Quatrième de couverture :  

La damnation au quotidie, l'horreur au goutte à goutte...

  Il suffit parfois d'une simple rage de dents pour s'enfoncer insensiblement dans un cauchemar sans issue et pour voir la réalité se diluer, s'effilocher.   Où que vous alliez, vous êtes perdu. D'un côté, un univers bureaucratique, absurde, sans espoir. De l'autre, la superstition et le retour à la barbarie. Et partout les mêmes préjugés aveugles, la même cruauté inconsciente, la même momification des sentiments.   Regardez bien autour de vous : vous êtes en enfer... vous ne l'avez jamais quitté ! Poche: 273 pages Editeur : Pocket Collection : Terreur

 Mon avis :

Shirley Jackson était un sacré personnage : décédée avant ses 50 ans, on apprend à travers la quatrième de couverture qu'elle s'auto-proclamait sorcière. Soit. Pour moi, elle restera cette figure, injustement méconnue malgré le prix littéraire qui porte son nom, de mes débuts de lectrice dans les années '90 (souvenirs...). Son roman Maison hantée - adapté à deux reprises sur grand écran - reste le seul roman à m'avoir fait frissonner de peur à ce jour.

Mais ici, il sera question de ses nouvelles, courtes, figurant dans le recueil intitulé La loterie du nom de la nouvelle qui clôt l'ouvrage. Je ne vous ferai pas de résumé de chaque nouvelle mais vous livrerai mon ressenti global.

Pour commencer, que vous dire sinon que cette lecture a été un véritable coup de coeur ?

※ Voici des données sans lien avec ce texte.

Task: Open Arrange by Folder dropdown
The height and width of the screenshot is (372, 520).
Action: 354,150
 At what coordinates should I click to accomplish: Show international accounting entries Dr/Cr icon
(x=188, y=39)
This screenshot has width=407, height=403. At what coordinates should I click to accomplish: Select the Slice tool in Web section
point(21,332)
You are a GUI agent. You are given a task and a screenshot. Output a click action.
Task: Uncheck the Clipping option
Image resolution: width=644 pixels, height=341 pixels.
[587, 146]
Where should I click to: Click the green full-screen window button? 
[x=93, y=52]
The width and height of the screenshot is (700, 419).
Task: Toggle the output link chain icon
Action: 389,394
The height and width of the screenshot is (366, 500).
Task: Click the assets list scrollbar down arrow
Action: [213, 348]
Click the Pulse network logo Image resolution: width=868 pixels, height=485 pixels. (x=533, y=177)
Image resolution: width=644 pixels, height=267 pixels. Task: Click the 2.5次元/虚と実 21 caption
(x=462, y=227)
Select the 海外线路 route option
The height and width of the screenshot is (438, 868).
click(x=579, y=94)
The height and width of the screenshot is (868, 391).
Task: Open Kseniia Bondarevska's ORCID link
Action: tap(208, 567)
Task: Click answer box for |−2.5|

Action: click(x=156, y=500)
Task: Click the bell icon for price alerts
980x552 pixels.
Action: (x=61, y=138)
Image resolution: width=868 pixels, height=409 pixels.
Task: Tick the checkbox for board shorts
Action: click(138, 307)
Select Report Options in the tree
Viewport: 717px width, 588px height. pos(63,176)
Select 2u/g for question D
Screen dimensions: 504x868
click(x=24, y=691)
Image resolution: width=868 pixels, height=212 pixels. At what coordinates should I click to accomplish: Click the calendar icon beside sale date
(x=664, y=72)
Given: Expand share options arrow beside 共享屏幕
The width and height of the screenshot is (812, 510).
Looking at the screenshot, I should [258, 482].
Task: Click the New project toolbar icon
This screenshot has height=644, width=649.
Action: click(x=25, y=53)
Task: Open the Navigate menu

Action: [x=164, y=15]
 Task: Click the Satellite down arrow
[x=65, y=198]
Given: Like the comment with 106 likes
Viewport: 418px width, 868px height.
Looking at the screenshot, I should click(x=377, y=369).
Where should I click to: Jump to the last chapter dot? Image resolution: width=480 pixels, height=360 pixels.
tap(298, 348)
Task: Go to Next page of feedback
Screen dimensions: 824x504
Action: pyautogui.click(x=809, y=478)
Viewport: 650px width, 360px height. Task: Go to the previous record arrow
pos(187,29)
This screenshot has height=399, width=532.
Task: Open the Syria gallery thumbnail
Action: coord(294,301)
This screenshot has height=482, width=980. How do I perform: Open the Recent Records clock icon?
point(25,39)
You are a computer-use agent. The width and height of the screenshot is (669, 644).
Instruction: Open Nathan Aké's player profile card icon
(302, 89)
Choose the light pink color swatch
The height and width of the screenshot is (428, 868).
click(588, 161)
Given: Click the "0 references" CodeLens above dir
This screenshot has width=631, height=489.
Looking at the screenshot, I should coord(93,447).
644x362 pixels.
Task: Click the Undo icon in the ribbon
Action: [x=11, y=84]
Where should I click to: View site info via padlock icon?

Les nouvelles ont en commun une peur qui s'installe dans le quotidien le plus banal, ce moment où tout bascule, où une situation apparemment sous contrôle nous échappe, où les autres ne sont pas toujours ce qu'on croit qu'ils sont, où nous apprenons que nous pouvons nous-même être cet autre. Abandonner notre identité le temps d'une visite dans un meublé ou bien le temps d'une vie, l'élément effrayant peut venir de l'autre mais aussi de soi.

L'écriture est simple, subtile et distille la peur, ou l'angoisse devrai-je plutôt dire, par touche. Certaines thématiques relatives à l'identité, à la peur des autres, la peur de soi reviennent invariablement. De même que certains personnages ou descriptions trouvent un écho dans plusieurs nouvelles comme la vaisselle orange ou, plus intriguant, cet homme au costume bleu qui, lors de la nouvelle où il nous est introduit - L'amant diabolique, disparait pour réapparaître, l'air de rien, dans quelques autres nouvelles - sous la forme plus d'un détail que d'un véritable personnage, toutefois. Ainsi, les textes prennent une coloration mystérieuse, presque mystiques. Il devient intéressant de faire dialoguer les nouvelles entre elles pour, peut-être, y discerner un début de mythologie.

J'ai eu un coup de coeur plus particulier pour les nouvelles L'amant diabolique, Combat judiciaire et Jardin fleuri qui, pour ce dernier, traite des thèmes comme l'hypocrisie, le racisme, l'injustice à l'échelle d'un village qui m'a laissé un vertigineux sentiment d'angoisse.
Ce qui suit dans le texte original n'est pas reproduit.